__Work to complete__
Please retype the lines of the listing below exactly, starting at the line that contains "Open the Самара station link" and ending at the line that contains "point(1111,52)", both included.

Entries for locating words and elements
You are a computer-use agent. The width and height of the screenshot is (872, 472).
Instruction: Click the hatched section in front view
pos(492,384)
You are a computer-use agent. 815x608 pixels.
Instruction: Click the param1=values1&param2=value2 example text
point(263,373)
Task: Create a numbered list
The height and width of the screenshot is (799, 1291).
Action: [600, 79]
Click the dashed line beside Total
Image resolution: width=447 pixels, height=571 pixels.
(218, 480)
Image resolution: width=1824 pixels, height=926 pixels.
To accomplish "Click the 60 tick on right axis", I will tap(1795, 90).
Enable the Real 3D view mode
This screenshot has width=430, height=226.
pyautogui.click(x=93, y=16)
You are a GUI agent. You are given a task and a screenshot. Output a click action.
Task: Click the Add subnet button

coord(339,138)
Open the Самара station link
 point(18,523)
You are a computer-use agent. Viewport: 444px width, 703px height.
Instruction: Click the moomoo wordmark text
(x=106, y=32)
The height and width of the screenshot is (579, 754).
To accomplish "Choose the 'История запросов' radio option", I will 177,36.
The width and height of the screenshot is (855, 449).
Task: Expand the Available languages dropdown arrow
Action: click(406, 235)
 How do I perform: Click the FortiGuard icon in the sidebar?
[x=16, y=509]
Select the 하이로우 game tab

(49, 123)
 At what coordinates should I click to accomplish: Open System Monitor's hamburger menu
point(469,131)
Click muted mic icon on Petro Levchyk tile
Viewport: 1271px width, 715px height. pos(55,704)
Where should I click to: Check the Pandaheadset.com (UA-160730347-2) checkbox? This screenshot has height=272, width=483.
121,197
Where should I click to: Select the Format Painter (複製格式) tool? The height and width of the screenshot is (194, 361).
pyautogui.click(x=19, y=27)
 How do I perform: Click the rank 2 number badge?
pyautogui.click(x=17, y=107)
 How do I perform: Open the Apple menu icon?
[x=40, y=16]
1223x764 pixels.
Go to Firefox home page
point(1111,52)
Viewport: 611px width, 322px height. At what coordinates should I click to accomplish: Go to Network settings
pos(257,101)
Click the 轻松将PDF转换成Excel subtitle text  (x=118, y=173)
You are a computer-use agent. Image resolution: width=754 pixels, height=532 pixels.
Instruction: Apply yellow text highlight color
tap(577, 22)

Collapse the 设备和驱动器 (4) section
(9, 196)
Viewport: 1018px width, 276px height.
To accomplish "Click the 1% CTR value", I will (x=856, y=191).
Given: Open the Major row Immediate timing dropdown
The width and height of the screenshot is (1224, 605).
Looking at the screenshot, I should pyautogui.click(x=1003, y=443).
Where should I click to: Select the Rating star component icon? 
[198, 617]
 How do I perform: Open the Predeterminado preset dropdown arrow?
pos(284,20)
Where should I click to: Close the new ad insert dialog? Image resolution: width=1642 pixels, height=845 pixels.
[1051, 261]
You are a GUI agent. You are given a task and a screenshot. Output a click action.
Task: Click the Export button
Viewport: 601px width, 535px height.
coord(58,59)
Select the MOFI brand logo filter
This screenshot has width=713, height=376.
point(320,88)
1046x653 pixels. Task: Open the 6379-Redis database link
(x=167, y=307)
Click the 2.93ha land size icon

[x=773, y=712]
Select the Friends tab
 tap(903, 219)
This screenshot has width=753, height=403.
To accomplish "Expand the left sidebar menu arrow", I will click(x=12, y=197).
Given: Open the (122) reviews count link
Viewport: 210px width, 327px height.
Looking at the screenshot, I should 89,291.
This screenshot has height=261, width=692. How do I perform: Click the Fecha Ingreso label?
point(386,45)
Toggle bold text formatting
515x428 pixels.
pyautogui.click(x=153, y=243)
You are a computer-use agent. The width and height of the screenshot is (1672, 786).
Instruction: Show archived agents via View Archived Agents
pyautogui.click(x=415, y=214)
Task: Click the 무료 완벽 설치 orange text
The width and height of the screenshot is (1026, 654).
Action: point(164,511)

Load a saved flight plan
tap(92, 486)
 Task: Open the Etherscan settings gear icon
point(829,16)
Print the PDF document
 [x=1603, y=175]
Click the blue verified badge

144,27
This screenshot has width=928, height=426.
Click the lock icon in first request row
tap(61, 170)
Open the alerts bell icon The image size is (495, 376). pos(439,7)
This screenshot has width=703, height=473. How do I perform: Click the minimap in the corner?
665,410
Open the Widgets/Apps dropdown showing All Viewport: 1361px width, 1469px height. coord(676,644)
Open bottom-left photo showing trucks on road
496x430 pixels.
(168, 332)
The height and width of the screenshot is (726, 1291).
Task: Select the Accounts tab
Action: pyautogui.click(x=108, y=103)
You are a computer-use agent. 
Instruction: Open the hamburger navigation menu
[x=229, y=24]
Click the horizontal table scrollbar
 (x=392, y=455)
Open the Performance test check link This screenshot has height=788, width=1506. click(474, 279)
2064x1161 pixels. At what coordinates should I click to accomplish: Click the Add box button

__Correct output__
Open the Самара station link
 point(18,523)
You are a computer-use agent. Viewport: 444px width, 703px height.
Instruction: Click the moomoo wordmark text
(x=106, y=32)
The height and width of the screenshot is (579, 754).
To accomplish "Choose the 'История запросов' radio option", I will 177,36.
The width and height of the screenshot is (855, 449).
Task: Expand the Available languages dropdown arrow
Action: click(406, 235)
 How do I perform: Click the FortiGuard icon in the sidebar?
[x=16, y=509]
Select the 하이로우 game tab

(49, 123)
 At what coordinates should I click to accomplish: Open System Monitor's hamburger menu
point(469,131)
Click muted mic icon on Petro Levchyk tile
Viewport: 1271px width, 715px height. pos(55,704)
Where should I click to: Check the Pandaheadset.com (UA-160730347-2) checkbox? This screenshot has height=272, width=483.
121,197
Where should I click to: Select the Format Painter (複製格式) tool? The height and width of the screenshot is (194, 361).
pyautogui.click(x=19, y=27)
 How do I perform: Click the rank 2 number badge?
pyautogui.click(x=17, y=107)
 How do I perform: Open the Apple menu icon?
[x=40, y=16]
1223x764 pixels.
Go to Firefox home page
point(1111,52)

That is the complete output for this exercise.